In the past, the SEC’s Division of Trading and Markets has issued “no-action” letters (letters reassuring the applicant that enforcement action won’t be taken against them if they act in the way they have described to the SEC) on finders’ activities, but the industry has moved on since that limited guidance was issued. For example, the non-broker online platforms hosting offering information about private placements are a relatively recent development. The Division is rumored to be concerned about a “slippery slope” if it allows certain activities, but the result is that all finders currently operate in what the American Bar Association Task Force on Private Placement Broker Dealers has termed a “vast and pervasive ‘gray market’ of brokerage activity.”

Various industry groups and advocates have urged clarity in this area. In 2005, the ABA task force issued its Report and Recommendations asking for clarification of finder status and recommending an exemption from registration or a simplified registration regime for finders. (The task force continues to make these recommendations) Likewise, the SEC’s Advisory Committee on Small and Emerging Companies in both 2015 and 2017 requested clarity and certainty in this area. The recommendations from nearly all the annual Government-Business Forums on Small Business Capital Formation in recent years also include requests to address the status of finders.

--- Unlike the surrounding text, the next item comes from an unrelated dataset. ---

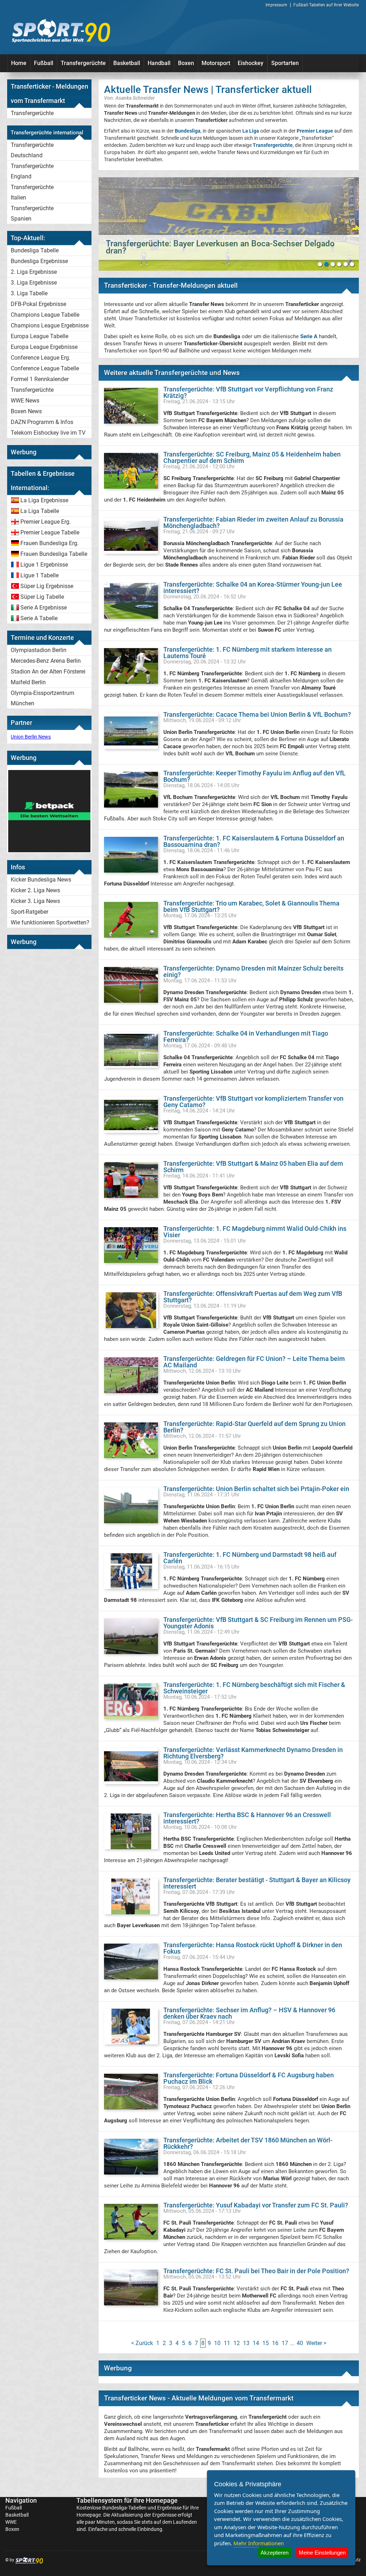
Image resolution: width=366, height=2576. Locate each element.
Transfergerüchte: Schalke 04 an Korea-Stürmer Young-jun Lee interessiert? (252, 587)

There have been several attempts to find a legislative, as opposed to regulatory, solution to the problem. In 2019, Rep. Ted Budd  (R-NC) introduced the Unlocking Capital for Small Businesses Act, which would have created two levels of regulation: one for private placement brokers and another for finders. Private placement brokers would be subjected to a lighter regulatory regime, while finders would be exempted from registration as brokers. The definition of finders would include persons that received transaction-based compensation (1) equal to or less than $500,000 in any calendar year, (2) in connection with transactions that result in a single issuer selling securities valued at equal to or less than $15 million in any calendar year, (3) in connection with transactions that result in any combination of issuers selling securities valued at equal to or less than $30 million in any calendar year, or (4) in connection with fewer than 16 transactions that are not part of the same offering or are otherwise unrelated in any calendar year.

The bill – which, so far, has languished in Congress – is similar to many regulatory initiatives in that it attempts to define an activity that by its nature does not require extensive regulation and provides an exemption from that regulation. People who ask for introductions to other people do not generally expect the government to have a stake in that activity. People who make the introductions, even for compensation, do not reasonably expect that by doing so they are conducting business that needs to be overseen by a financial regulator. To the extent that finders make fraudulent misstatements, laws already exist to cover such contingencies. But it’s time to save the inadvertent villains of the golf club from regulation that helps no one and let them get on with helping small businesses find investors.

Sara Hanks is the CEO of CrowdCheck, an investment services firm located in Northern Virginia.